黒風にツルが触れた瞬間、俺の中でメンデルがざわめく気配があった。
「あ、兄貴!? あの、なんか、顔に花が……!」
「ああ……分かってるから、あんまり気にしないで」
「そ、そうすか……?」
彼が狼狽えるのも無理はない。
ぶちぶちと──自分の顔から肉を断ち切る音がする。
俺の制御を無視し、顔面の半分を突き破って咲く黒い花。
花は群れを成し、咲き乱れる。
こいつを接ぎ木して以来、メンデルがこうやって喜ぶ瞬間は決まってる──夜の魔力を吸い上げたときだ。つまりあの黒い疾風は、夜属性の魔法だということになる。
「で、でも、どうなってンすか……フルルじゃないなら、こいつ一体誰なんですか……!?」
そうわめく彼の言葉を聞きながら──そのとき、俺は中華料理屋で交わしたウーリとの会話を思い出していた。
『たとえばプレイヤーもスキル次第で "闇属性" の魔法が使えるけど、これは "夜属性" とは明確に区別される。要するに──』
『プレイヤーには使えない力なんだよ、夜の魔力って』
…………。
このゲームには、プレイヤーの頭にプレイヤーの名前が表示される──なんて親切なシステムは存在しない。
NPCとプレイヤーの違いなんて話してみなければまず分からないし、それはモンスターが相手だろうと同じだ。
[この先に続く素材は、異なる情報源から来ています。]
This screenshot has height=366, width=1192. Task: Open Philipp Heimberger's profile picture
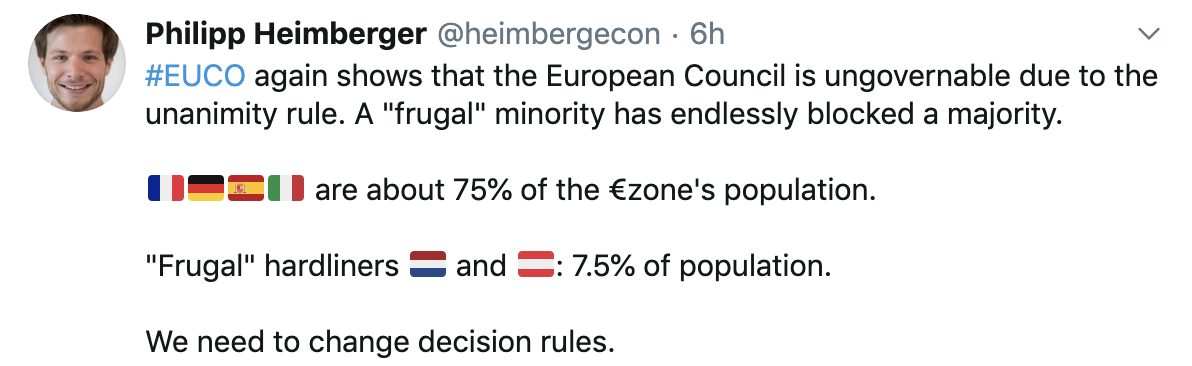click(x=77, y=62)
だから俺は──片手でメインウィンドウを開き、戦闘ログを確認した。
『徘徊型ボス〈月詠みラナエル〉が確認されました』
──ああ、やっぱりね。
直前にギリギリなボス戦をしていたからか、妙な勘だけが冴えている。
黒ローブの女──〈月詠みラナエル〉は、手の内にくるくると双剣を回し、そして逆手に構えた。
「仕方ねえなぁ……」
さあ、こうなれば自棄だ。
本日3体目のボス戦といこうか。